The side effect being that other pages will likely load and execute again code which was present in a previous runtime, and in addition, they will load scripts which are uniq to this new page. This implies that the transition time to a panel would be increased as we have to load extra scripts and do extra execution, compare to what used to be done.

One way the JavaScript engine can improve both the transition time and the start-up time of applications (as a transition is becoming some sort of start-up), is to remember the information which is needed for starting the application and to prevent loading the sources during the start-up of the application. That way, we will load less information at the beginning and we should be able to skip the CSP & the validation process & binding generation and start executing the cached bytecode.

Goal

The goal is to define a cutting point at which we will start generating "extra data" which contains data using less space than the source and contains the bytecode of all functions used during the start-up (less than 25%) and contains the lazy-scripts of all other functions.

The idea being that we can store "extra data" as large as the source, or less, while reducing the number of operation on the ciritical path of the start-up (checking CSP, checking script validity, generating bindings). This way the source is optional (and thus can be loaded outside the critical path) until we reach the cutting-point or we are explicitly asked for it with toSource.

Most (all?) JSScript used in the applications are compile-and-go applications. We need to instrument XDR, such as we can encode and decode compile-and-go scripts and re-link the bytecode (see Bug 288473 comment 7) to substitute the embedded global.

We can experiment this on sunspider/kraken benchmarks by looking at the effect by implementing a dummy cache as part of the load JS-Shell function to confirm the expected speed-up.

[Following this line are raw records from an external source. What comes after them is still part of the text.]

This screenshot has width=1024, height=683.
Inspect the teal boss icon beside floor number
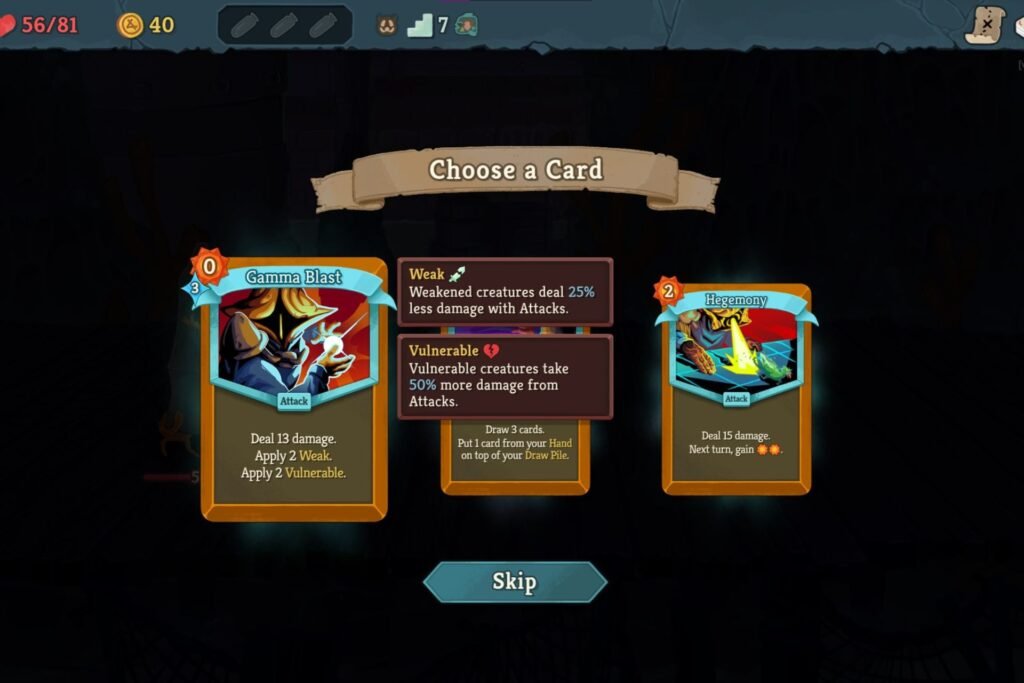click(x=466, y=25)
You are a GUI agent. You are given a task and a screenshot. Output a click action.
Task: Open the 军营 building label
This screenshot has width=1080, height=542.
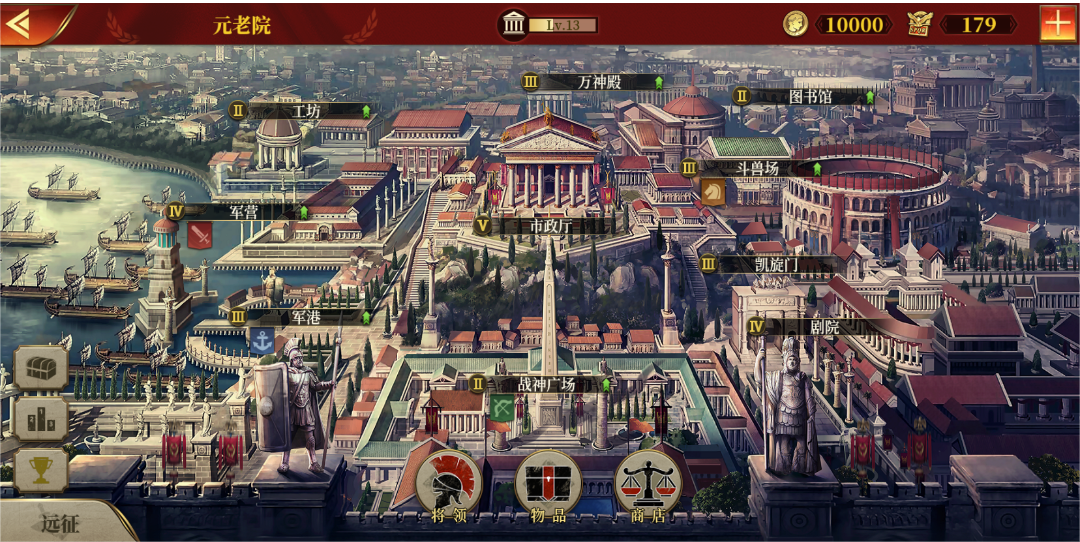(x=244, y=212)
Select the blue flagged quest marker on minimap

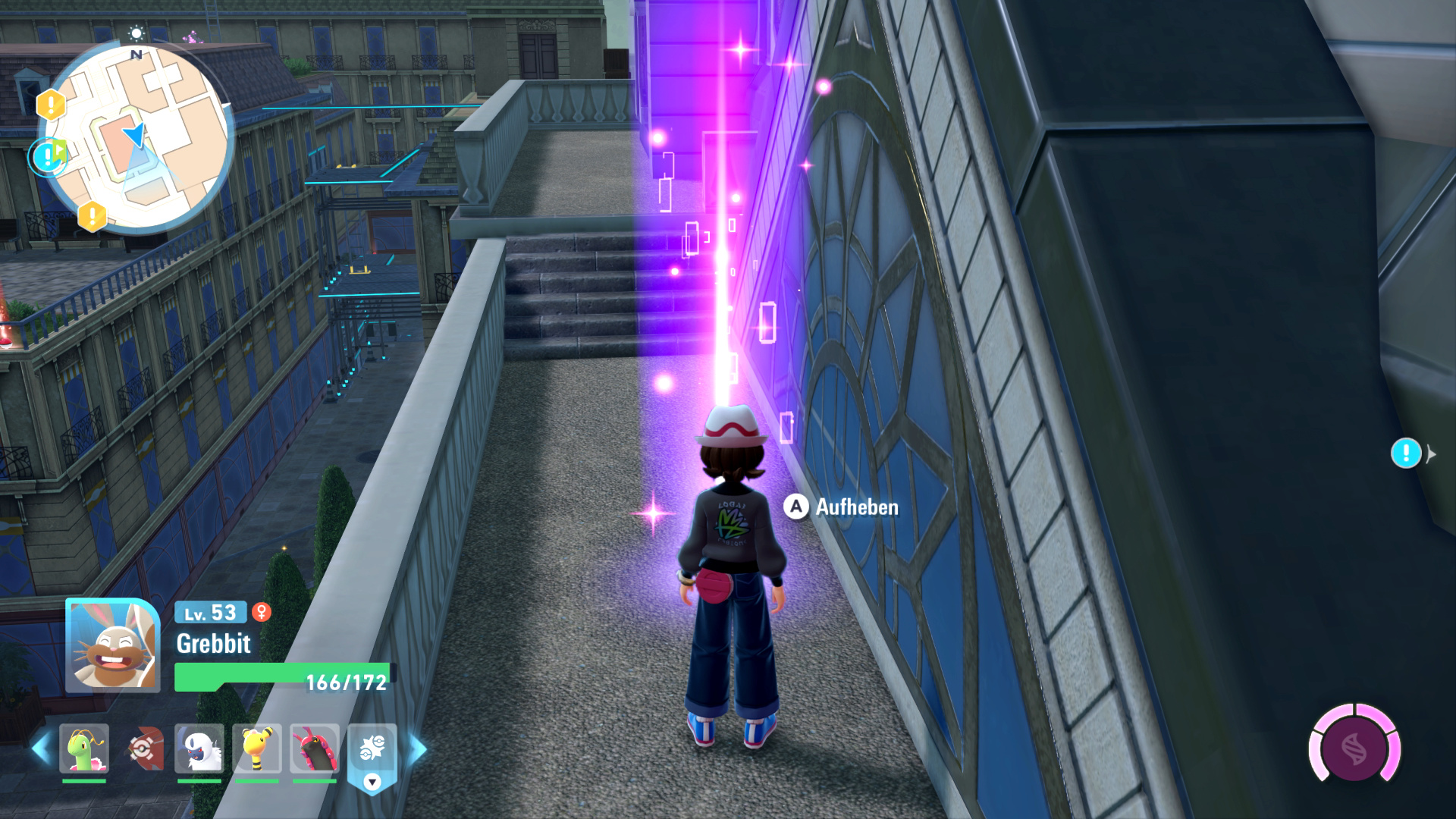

Then we will need to make this work with the ScriptLoader, and add an extra data cache to packaged-app, app-cache and the http-cache (see Bug 900255).

Tracking Bug: Bug 900784

Roadmaps

The refactoring of Gaia applications is planned for 1.4. (see Haida roadmap)

Related Work

  • Bug 900255: Support new API for reading/writing "extra" data for cache entries

Similar Work

  • Bug 883154: Share scripts amond compartments which are part of the same runtime. This optimization only works within the JS Engine and does not prevent execution of the CSP nor loading the source. Also it does not work for workers which might load the same scripts as the worker has its own runtime.
  • Bug 813324: Profile the cost of caching all the bytecode (before the lazy script implementation) on a desktop, and profile what time it takes to load the bytecode compared to loading the source by doing it purely on the JS side. This show that we can save hundreds of milli-seconds on large scripts (of 2.5 MB of bytecode) such as the one provided by drive.google.com on a desktop.
  • Bug 679939: Suggest removing COMPILE_N_GO optimization in favor of caching the bytecode. This bug can be worked around during the development of the JS Cache by providing a re-link phase to the XDR Decoder as suggested in Bug 288473 comment 7.
  • Bug 288473: Attempt to do a cache implementation for JS and reports that the bytecode saved by XDR has way more overhead than the minified sources.